Q&A with Gerry Wedig

by Lauren Dubinsky, Senior Reporter | December 24, 2014
Gerry Wedig
The effect that the Affordable Care Act had on consumers is well known, but what about its impact on physicians and health care systems? DOTmed News spent some time with Gerry Wedig, professor at the Simon Business School, discussing the biggest financial burdens the act put on their shoulders and what they can do to succeed in this new environment.

DOTmed: What would you say are the biggest financial burdens the ACA put on both physicians' and health care systems' shoulders?

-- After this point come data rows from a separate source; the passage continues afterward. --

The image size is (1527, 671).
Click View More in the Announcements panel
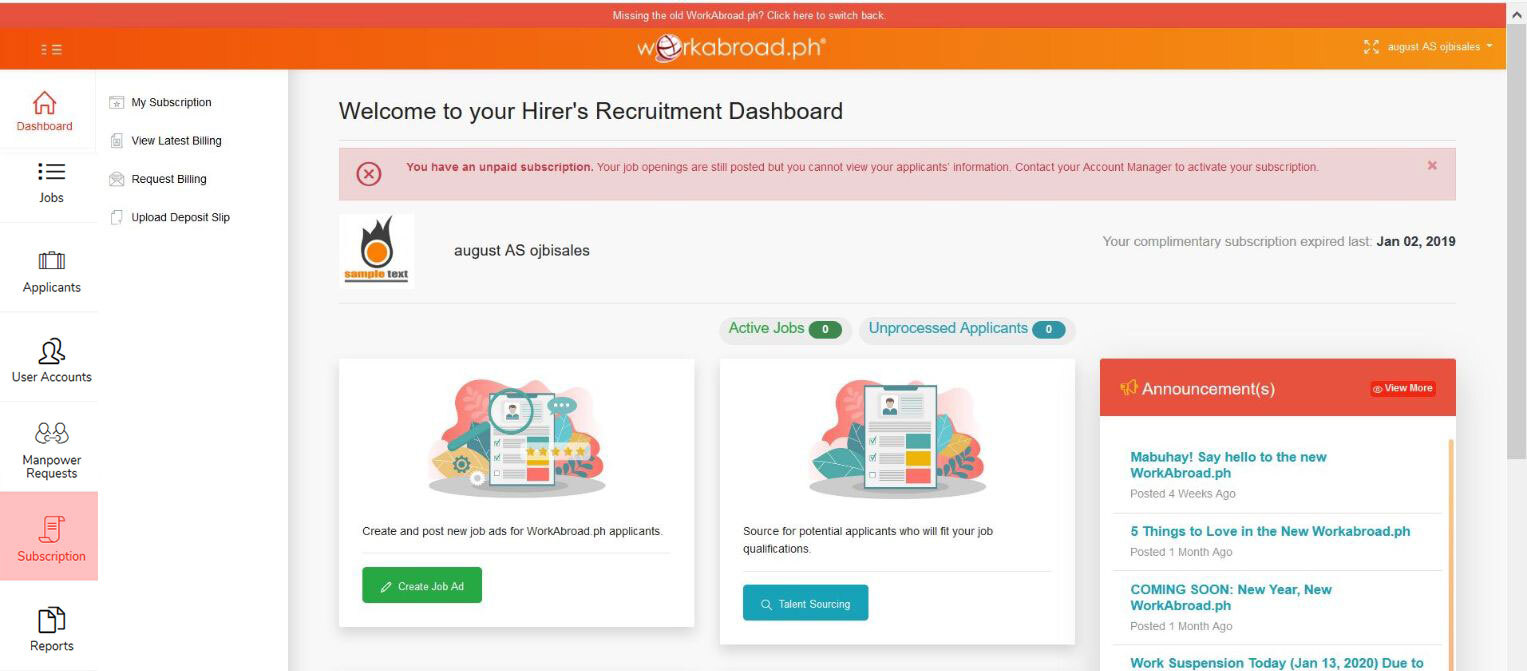[x=1402, y=388]
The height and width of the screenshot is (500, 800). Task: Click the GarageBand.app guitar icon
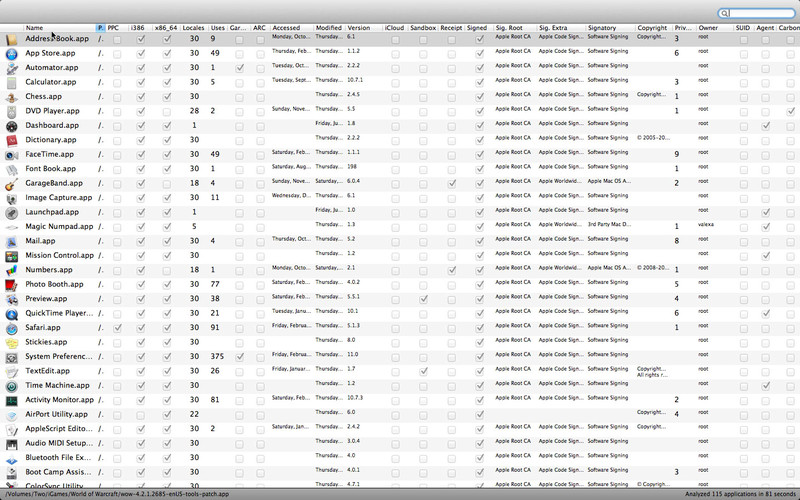11,184
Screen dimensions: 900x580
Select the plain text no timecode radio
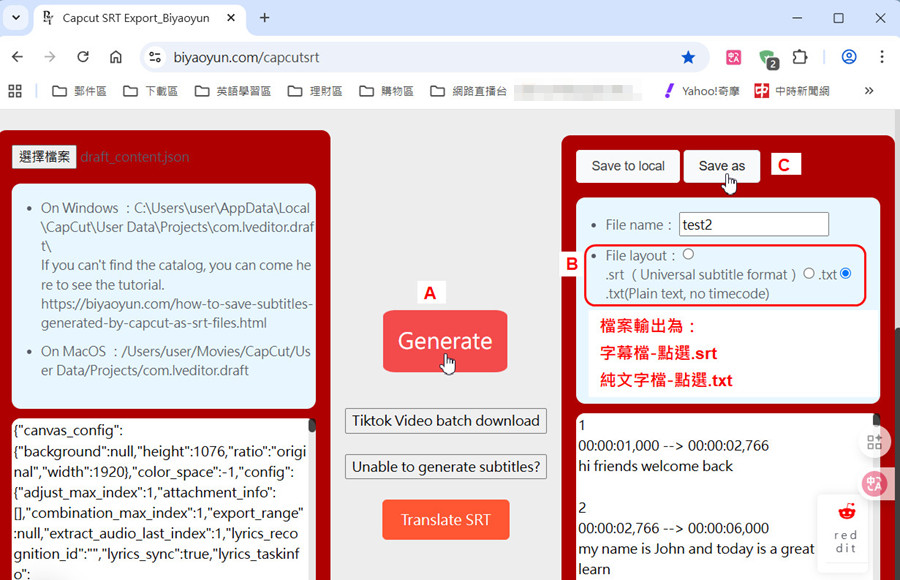[846, 274]
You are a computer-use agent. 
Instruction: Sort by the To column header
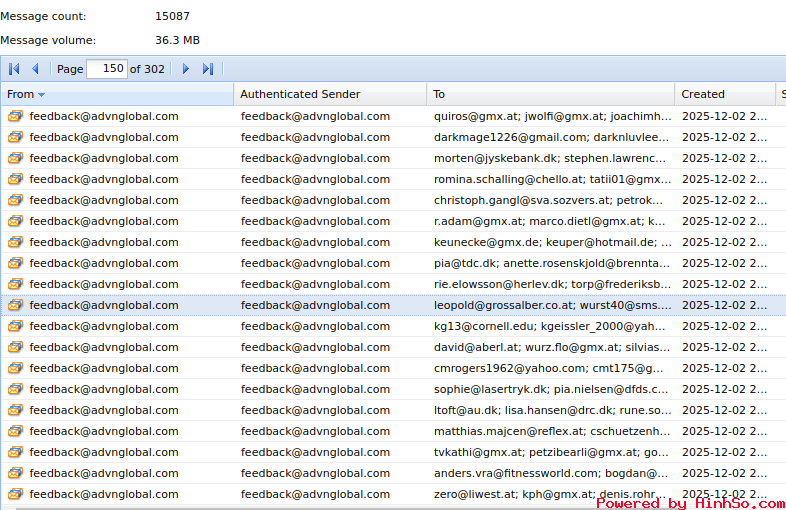439,94
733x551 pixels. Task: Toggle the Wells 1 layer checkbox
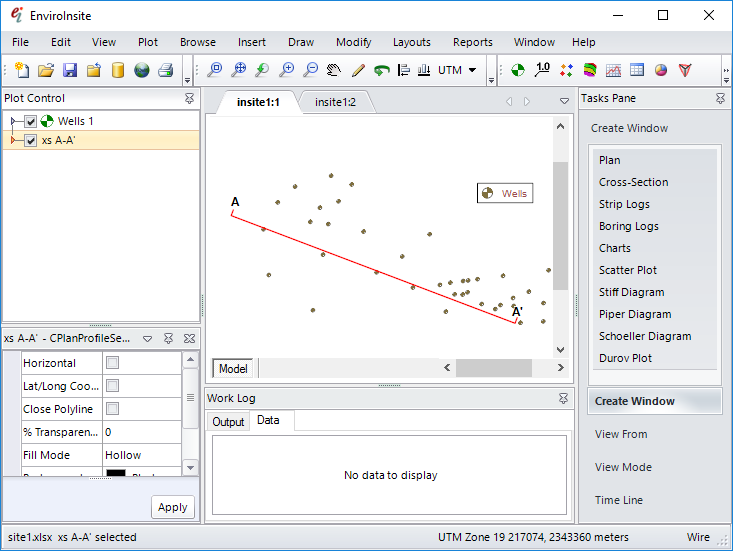pyautogui.click(x=30, y=122)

GW: For the health care systems, there are designated cuts in the payment rates on a number of different dimensions. The way the ACA bill is written, there are deductions off of what otherwise Medicare would be paying hospitals for Medicare services in order to help to fund the bill.

There are also some reductions related to what Medicare would usually pay hospitals in consideration of their uncompensated care. The understanding there was that the ACA would be reducing the number of uninsured and so hospitals would get a little kick in their Medicare payments to help offset the cost of uncompensated care.

But there are provisions in the bill to take that away and depending on whether or not the amount of uncompensated care is actually going down, that may or may not leave a hole for hospitals. This is sort of a budgetary issue particularly for the health system for how they are going to deal with those reductions in payment.

On the physicians' side, I think the world has just gotten much more complicated for them. There are some things in the bill that provide increases in rates, unlike the hospitals.
There are provisions especially for primary care doctors to be paid a little bit more than they have in the past in order to ensure that they will provide access to all of these individuals who have health insurance now.

At the same time, physicians are dealing with a lot of patients now who have high deductibles in their health insurance plans. In the past, physicians could just bill the patient's insurer for services but now there is a much greater chance that the patient is going to be responsible for the services.

They need to adjust their business model and ask for payments up front because a lot of patients both from employer-based insurance as well as exchange-based insurance are buying these high deductible plans.

DOTmed: What do you think they need to do to succeed in this new health care environment?

GW: Payors, be it the government or private insurers, are much more focused on getting value for the dollars spent on health care. There is this great focus now on not paying for care that is substandard or wasteful and trying to devise metrics that are going to make sure that we're getting value for what we are paying for.